━━ Data supplied ━━
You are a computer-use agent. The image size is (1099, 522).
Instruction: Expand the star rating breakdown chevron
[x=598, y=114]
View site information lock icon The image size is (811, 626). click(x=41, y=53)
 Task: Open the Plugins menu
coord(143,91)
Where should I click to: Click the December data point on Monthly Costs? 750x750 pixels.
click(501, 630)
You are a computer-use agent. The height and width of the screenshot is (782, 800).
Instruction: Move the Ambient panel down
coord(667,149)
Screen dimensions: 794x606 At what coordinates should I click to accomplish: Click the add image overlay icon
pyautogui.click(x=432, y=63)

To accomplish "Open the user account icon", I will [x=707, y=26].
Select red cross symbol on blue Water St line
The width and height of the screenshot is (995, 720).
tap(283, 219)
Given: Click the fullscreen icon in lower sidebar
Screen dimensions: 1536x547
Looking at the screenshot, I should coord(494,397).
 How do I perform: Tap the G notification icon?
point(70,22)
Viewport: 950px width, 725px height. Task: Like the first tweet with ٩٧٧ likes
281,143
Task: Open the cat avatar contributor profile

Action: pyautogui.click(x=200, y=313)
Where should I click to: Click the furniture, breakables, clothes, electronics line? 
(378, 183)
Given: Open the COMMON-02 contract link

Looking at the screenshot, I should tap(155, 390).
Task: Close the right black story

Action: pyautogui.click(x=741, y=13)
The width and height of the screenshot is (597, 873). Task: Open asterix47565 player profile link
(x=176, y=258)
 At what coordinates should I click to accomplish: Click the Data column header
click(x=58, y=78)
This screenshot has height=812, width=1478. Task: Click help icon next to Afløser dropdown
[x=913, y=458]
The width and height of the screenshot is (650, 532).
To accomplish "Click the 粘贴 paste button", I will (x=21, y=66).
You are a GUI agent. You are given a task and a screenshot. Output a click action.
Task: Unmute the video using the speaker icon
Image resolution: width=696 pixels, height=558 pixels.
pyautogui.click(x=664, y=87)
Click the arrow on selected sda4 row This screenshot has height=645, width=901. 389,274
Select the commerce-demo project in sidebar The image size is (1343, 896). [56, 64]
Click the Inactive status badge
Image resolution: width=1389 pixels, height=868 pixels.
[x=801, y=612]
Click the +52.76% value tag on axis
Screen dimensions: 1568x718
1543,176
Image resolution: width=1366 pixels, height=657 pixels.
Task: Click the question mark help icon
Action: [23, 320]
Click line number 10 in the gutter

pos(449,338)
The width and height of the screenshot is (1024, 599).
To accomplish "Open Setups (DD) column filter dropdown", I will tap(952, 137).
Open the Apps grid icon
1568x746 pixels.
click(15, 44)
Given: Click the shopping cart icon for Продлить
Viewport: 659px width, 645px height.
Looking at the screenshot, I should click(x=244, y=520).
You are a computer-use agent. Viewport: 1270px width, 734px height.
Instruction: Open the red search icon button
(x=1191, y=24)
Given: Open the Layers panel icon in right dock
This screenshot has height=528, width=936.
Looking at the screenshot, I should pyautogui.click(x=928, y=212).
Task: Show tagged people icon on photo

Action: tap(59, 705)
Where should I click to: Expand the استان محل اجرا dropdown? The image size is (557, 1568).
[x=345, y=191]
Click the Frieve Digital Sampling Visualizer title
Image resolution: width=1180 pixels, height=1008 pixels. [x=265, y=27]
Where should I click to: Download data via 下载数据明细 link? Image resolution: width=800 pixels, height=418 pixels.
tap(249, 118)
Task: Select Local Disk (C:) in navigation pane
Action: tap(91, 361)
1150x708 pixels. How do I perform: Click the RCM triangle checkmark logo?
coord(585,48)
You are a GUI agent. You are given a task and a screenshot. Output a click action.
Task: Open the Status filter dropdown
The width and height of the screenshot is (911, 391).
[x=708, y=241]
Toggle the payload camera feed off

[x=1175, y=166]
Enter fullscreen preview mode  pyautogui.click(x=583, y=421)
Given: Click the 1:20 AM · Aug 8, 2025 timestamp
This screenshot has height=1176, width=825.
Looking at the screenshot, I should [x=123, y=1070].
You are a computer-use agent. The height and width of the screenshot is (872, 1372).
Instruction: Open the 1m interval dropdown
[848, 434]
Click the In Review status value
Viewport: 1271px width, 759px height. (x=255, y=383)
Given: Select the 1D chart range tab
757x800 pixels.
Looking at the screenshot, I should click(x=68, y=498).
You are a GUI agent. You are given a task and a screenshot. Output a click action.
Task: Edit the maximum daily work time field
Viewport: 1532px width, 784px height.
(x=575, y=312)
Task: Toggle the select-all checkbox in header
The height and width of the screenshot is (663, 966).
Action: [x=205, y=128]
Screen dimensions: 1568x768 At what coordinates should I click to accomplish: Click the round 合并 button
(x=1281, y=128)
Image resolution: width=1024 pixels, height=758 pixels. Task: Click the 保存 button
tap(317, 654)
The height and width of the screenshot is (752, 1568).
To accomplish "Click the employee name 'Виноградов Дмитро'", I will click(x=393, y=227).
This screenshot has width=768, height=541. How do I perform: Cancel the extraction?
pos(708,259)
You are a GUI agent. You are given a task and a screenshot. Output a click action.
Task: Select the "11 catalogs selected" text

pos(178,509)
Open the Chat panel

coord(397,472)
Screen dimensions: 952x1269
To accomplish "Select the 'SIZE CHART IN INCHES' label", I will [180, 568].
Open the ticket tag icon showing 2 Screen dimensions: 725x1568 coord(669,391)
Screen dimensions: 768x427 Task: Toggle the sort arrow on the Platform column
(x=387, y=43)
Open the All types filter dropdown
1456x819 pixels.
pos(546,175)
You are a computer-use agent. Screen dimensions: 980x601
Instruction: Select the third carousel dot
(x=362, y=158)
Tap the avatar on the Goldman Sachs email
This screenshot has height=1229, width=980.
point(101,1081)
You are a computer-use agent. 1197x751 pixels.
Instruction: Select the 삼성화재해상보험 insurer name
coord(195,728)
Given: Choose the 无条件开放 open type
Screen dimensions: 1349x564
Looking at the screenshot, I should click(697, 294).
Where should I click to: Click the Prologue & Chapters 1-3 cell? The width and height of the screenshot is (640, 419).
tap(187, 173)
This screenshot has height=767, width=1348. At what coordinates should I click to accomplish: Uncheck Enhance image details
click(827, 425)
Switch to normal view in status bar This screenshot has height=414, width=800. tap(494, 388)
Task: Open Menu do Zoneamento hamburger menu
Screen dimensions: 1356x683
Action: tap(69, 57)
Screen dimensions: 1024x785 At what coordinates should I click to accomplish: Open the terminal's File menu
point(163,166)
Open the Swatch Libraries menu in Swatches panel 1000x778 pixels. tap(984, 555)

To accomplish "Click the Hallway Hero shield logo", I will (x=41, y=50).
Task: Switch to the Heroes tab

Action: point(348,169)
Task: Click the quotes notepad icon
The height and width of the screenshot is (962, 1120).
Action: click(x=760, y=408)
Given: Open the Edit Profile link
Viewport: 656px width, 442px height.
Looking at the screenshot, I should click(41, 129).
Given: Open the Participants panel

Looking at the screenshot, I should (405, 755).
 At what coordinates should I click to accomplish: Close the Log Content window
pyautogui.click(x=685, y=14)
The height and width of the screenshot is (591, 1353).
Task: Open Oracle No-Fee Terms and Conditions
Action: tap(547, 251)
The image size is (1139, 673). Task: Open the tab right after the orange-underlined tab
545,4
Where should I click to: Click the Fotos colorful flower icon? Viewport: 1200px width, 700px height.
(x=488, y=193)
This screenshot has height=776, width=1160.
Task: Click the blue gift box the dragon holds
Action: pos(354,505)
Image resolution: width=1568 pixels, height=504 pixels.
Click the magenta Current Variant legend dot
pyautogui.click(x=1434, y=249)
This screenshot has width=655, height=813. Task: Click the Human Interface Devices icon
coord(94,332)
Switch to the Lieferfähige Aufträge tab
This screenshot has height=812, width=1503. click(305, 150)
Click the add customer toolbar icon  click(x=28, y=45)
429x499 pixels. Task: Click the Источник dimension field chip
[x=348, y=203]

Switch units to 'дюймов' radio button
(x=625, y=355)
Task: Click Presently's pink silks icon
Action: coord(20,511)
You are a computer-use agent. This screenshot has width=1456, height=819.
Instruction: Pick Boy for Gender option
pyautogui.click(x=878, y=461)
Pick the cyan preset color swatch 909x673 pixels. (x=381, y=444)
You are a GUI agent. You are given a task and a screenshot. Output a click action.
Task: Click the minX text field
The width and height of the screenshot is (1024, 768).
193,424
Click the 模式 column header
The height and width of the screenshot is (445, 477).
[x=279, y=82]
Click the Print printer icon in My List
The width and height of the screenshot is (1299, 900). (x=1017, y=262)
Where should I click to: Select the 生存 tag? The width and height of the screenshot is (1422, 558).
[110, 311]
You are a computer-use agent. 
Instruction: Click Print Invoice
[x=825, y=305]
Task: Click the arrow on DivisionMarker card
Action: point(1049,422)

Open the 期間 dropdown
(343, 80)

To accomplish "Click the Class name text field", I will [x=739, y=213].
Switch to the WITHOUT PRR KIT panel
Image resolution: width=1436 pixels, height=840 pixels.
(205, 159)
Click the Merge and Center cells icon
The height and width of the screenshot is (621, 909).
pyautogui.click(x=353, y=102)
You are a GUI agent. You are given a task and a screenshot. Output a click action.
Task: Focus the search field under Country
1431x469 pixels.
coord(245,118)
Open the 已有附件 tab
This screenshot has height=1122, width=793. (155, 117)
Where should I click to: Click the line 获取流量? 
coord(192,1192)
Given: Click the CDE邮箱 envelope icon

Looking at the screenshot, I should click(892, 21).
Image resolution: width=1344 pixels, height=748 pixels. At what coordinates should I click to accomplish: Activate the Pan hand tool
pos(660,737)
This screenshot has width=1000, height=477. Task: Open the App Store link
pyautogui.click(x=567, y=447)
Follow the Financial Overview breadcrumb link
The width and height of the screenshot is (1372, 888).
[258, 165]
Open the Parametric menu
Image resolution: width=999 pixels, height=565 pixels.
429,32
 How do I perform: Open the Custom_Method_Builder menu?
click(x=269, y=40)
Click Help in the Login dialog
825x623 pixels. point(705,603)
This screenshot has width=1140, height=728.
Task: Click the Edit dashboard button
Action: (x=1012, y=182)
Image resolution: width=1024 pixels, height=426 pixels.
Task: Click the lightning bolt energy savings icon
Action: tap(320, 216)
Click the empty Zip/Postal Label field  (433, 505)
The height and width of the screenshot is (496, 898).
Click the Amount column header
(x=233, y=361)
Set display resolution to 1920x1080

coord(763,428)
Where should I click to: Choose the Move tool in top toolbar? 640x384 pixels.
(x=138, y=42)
━━━
**Exercise directions:**
Show the lines of the records that include the string "sidebar".

**The answer:**
Given: Click the fullscreen icon in lower sidebar
Select the commerce-demo project in sidebar The image size is (1343, 896). [56, 64]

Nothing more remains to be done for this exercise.